The opening chapters of the novel actually have the Doctor
and Peri on a tranquil vacation which Bulis clearly demonstrates an ability for
fun banter before the novel then shifts into the plot. The plot of Palace of the Red Sun is what
you would come to expect from a Christopher Bulis novel, there is a subjugated
class on a planet where one half is in light and one half is in dark, the
Doctor and Peri are separated and have to find the dictator and overthrow
him. The underclass are basically savage
humans saddled with Peri for much of the novel and this is where the just plain
uncomfortable elements of the novel really come into play. This is a book where once again Peri’s plot is
just there so she is sexualized, Bulis believing that to temper that is to continually
have Peri quip and try to resist, but this is a book which builds to a point
where Peri is going to be married off by integrating with a tribe of natives.
The Doctor’s plot is inciting an uprising amongst the
service robots of the palace’s large and well kept gardens. This could be interesting if there was really
anything to say about the different structures of an empire and expansion, the empire
is essentially one palace encompassing half the planet, but Bulis doesn’t make
much of it. The closest the novel gets
is an attempt at debate on the nature of life and the ability for robots to
overcome their programming and gain their own sense of life, however the
characterization of the robots is incredibly one note.

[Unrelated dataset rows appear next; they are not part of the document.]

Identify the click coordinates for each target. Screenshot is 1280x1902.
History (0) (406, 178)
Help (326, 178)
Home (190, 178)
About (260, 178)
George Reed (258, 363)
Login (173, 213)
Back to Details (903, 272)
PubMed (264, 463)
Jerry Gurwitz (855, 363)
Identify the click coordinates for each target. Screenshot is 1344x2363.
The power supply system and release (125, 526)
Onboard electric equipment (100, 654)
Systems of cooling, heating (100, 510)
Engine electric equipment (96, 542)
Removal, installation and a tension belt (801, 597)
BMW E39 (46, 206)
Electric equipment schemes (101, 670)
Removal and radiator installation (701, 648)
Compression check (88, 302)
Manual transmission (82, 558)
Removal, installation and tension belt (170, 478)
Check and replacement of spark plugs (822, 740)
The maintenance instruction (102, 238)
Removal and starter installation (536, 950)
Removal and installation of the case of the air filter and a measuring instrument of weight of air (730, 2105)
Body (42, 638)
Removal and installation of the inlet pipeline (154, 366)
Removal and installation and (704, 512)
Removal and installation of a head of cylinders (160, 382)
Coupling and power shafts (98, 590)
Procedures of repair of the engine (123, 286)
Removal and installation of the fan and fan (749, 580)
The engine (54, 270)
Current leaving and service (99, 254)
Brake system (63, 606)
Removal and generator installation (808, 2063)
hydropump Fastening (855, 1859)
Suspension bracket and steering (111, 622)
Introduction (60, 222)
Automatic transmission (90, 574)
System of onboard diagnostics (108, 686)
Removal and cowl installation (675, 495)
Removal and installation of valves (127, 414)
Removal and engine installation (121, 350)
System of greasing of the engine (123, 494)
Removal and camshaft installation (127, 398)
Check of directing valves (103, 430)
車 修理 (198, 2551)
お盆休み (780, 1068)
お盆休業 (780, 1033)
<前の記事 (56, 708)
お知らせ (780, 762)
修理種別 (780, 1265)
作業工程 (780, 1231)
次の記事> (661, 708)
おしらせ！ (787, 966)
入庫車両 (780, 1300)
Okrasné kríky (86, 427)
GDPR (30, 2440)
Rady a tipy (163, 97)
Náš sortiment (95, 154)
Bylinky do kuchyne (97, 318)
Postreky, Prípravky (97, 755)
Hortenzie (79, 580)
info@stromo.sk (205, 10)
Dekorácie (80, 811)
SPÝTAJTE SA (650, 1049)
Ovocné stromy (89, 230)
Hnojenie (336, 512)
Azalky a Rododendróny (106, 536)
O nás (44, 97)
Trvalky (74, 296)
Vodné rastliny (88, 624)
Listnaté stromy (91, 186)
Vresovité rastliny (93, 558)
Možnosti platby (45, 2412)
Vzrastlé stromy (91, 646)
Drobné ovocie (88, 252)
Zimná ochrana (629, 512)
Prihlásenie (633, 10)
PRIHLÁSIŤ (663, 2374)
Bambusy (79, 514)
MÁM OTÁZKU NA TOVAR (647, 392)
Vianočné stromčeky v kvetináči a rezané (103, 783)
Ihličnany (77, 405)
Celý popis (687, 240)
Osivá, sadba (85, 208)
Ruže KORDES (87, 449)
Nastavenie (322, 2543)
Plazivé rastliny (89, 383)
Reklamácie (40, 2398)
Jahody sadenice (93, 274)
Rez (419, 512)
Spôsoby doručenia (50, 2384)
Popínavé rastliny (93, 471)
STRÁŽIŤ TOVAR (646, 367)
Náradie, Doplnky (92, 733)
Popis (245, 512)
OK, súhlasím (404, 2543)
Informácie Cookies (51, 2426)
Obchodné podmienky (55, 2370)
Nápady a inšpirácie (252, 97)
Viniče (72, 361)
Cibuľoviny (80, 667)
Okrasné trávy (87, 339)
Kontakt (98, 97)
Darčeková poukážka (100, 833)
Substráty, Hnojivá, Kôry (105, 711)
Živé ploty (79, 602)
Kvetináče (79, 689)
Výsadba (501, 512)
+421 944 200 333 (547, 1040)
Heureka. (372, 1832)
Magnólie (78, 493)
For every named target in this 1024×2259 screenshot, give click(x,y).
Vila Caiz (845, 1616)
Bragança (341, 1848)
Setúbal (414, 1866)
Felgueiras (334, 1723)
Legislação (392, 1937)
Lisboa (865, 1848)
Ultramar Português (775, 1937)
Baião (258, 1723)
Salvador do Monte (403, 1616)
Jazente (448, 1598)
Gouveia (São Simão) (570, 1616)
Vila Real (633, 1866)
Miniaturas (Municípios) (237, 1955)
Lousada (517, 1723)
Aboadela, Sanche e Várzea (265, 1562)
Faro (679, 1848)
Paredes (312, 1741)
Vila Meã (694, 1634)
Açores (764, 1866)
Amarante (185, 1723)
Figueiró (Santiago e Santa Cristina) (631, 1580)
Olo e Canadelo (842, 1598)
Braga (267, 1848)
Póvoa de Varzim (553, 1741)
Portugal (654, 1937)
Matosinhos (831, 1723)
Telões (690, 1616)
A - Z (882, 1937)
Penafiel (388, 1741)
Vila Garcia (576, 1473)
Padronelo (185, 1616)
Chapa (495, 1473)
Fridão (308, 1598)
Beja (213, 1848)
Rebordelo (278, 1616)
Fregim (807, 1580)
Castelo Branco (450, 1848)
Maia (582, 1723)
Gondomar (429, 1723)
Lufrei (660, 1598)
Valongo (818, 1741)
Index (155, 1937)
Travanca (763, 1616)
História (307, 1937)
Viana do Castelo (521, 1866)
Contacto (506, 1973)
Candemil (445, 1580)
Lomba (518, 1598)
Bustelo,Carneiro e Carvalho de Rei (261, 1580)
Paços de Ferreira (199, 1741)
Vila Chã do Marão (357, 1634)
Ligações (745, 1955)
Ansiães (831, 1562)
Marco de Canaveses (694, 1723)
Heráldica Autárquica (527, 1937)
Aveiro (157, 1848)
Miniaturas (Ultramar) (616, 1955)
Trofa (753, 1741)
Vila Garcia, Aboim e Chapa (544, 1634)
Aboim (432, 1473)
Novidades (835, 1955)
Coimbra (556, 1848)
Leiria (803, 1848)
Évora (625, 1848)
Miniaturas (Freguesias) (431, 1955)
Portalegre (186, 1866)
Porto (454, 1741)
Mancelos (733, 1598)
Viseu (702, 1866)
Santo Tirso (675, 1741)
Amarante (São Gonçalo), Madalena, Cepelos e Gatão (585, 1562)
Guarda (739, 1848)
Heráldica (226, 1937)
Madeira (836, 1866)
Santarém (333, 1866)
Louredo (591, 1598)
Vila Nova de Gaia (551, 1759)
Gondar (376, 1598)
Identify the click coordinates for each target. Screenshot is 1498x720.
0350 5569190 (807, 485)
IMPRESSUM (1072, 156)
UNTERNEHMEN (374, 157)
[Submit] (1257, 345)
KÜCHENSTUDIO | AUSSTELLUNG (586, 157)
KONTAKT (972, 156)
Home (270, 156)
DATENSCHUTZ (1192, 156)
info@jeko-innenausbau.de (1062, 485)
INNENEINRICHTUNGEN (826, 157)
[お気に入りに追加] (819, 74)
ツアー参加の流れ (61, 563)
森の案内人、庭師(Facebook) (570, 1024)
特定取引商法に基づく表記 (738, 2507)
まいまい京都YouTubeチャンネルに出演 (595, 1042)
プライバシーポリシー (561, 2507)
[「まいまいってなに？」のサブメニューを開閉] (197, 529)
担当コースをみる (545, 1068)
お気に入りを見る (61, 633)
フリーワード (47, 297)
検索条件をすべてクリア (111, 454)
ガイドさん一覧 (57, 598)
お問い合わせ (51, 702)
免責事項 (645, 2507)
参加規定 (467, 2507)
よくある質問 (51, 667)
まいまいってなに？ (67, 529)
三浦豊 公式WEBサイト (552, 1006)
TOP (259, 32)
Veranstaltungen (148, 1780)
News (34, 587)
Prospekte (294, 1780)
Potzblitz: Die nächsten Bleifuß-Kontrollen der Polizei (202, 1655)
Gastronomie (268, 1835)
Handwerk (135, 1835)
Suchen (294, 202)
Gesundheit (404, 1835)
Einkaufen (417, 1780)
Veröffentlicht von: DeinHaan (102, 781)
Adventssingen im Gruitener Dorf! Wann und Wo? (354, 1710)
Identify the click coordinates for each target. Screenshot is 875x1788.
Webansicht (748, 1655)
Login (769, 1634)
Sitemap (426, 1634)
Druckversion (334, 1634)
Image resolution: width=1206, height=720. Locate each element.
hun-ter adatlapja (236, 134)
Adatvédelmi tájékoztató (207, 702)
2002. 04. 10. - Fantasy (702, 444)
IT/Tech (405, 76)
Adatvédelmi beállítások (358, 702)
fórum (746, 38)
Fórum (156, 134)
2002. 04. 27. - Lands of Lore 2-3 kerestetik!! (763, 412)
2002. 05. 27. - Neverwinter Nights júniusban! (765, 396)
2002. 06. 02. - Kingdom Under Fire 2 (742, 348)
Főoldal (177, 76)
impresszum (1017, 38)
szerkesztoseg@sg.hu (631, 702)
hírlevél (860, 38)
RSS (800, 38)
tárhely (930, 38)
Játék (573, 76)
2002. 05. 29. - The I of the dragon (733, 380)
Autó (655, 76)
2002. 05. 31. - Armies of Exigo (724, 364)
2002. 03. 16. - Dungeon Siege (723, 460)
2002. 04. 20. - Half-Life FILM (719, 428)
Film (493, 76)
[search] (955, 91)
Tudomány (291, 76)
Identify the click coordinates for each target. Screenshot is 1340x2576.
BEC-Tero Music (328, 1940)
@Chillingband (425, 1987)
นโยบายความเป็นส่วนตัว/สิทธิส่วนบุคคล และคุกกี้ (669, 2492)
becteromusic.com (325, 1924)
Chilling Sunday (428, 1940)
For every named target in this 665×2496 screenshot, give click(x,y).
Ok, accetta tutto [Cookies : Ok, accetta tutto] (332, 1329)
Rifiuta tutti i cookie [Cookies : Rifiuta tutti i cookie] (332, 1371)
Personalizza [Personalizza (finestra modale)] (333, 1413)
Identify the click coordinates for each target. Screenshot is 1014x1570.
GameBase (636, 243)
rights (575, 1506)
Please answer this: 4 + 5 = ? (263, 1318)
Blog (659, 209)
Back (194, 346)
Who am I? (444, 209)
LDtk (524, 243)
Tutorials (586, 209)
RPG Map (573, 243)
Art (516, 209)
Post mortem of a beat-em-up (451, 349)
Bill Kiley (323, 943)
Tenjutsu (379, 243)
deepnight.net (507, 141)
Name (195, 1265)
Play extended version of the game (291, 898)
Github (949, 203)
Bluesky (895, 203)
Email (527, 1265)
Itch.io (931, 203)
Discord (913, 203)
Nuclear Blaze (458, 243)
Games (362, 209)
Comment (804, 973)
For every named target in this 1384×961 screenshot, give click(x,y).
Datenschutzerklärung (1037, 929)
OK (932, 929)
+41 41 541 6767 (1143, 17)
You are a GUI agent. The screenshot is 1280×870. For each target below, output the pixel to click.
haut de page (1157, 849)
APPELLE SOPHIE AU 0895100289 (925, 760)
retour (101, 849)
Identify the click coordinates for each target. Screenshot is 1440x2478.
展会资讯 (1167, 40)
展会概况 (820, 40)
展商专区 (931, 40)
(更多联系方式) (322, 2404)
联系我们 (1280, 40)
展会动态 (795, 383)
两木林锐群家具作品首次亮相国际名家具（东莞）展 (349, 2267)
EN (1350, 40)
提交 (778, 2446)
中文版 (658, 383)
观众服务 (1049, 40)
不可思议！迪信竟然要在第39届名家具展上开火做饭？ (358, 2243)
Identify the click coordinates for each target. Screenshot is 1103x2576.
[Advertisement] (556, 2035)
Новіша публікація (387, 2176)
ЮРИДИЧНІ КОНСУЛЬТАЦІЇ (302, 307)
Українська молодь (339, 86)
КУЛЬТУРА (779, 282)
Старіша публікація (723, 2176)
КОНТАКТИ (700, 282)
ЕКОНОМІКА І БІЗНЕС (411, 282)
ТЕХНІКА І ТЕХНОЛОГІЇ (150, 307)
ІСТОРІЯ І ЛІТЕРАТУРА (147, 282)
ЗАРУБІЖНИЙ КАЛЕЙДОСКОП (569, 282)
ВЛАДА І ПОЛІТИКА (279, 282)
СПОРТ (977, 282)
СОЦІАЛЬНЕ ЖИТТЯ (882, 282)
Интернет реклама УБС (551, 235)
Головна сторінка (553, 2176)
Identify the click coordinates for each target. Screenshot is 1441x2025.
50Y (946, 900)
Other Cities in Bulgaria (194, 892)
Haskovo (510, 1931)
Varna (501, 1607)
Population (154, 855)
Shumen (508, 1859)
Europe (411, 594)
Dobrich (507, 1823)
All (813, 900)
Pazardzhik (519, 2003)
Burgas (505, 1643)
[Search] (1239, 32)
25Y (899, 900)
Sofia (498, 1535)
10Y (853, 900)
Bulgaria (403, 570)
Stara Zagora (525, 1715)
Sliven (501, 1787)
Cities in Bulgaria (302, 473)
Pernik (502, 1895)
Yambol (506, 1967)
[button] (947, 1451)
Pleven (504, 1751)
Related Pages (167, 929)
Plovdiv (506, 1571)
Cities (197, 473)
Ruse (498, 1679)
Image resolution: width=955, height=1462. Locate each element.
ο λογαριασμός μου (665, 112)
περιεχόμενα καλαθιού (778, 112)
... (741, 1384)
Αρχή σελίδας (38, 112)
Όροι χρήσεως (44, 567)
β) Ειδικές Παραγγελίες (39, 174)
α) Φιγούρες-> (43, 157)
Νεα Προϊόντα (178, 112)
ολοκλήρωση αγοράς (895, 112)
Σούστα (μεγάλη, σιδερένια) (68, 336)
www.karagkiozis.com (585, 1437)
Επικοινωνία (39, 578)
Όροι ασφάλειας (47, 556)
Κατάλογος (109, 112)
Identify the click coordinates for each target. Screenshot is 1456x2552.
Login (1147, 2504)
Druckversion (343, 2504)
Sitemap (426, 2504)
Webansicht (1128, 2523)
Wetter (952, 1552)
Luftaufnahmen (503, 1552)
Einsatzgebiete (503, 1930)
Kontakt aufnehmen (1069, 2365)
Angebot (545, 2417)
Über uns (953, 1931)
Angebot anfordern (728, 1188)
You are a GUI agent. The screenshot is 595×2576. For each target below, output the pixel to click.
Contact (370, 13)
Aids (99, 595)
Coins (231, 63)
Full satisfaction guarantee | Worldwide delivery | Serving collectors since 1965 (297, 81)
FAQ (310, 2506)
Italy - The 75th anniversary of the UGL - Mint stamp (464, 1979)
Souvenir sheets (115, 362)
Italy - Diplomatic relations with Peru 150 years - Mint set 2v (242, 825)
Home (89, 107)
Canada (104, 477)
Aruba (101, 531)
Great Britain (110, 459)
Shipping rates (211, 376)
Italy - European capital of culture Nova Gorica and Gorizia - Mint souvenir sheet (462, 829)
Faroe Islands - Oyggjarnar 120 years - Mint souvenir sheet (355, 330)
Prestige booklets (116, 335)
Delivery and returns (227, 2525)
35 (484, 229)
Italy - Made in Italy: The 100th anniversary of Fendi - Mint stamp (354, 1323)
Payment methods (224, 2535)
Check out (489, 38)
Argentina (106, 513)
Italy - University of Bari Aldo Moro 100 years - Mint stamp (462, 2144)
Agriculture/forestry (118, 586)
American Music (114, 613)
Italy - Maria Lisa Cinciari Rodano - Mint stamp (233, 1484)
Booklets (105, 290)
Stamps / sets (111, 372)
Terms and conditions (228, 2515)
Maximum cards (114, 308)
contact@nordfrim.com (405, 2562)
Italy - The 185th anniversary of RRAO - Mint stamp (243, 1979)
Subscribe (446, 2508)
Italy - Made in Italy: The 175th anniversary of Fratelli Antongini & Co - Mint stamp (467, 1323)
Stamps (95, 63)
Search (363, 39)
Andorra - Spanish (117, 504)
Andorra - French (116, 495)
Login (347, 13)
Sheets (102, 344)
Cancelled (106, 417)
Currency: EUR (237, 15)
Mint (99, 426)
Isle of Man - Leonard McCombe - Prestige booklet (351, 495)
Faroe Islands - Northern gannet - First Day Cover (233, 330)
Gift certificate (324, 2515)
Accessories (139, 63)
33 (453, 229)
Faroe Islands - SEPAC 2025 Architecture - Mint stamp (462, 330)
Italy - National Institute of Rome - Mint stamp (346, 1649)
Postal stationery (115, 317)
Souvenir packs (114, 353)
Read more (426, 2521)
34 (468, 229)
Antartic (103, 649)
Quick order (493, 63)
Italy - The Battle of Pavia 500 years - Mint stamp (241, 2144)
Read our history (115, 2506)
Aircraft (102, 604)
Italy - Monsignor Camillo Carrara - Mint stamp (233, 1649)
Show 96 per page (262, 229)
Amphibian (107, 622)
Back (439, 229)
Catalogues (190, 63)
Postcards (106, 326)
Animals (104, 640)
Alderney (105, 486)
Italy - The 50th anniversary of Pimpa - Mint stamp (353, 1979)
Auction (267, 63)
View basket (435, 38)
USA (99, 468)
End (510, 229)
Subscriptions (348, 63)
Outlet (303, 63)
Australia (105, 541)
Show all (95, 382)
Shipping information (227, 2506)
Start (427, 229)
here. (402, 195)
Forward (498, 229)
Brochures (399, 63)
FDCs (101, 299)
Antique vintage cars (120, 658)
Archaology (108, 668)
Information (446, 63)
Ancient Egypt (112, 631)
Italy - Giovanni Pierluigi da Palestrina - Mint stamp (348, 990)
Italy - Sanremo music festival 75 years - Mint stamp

Bulis doesn’t really make enough distinction even
between the three classes of robots in the novel and by characterizing the
Sixth Doctor as blustering he is the one that largely takes over. Palace of the Red Sun is also a novel
that largely suffers from having very little plot to sustain itself, there is a
reason this review started with a discussion of Peri because she’s the
character that gets the most devotion and time, even if that is spent poorly
instead of examining who Peri is as a character. The villain is essentially a stock character
and one of the characters from The Ultimate Treasure makes a
reappearance here, taking up his own plotline that honestly feels more akin to
something Dave Stone would write on an off-day than anything Bulis had done.
Overall, Palace of the Red Sun is a novel with
the glint of potential had this been with a more skilled novelist. Christopher Bulis excels when sticking to
traditional Doctor Who and even then he can be incredibly hit or miss
when it comes to that. This is a book
that just cannot sustain its standard Past Doctor Adventures page count full of
characters I do not care about and a plot that had already been done better
before in prose and on television. 3/10.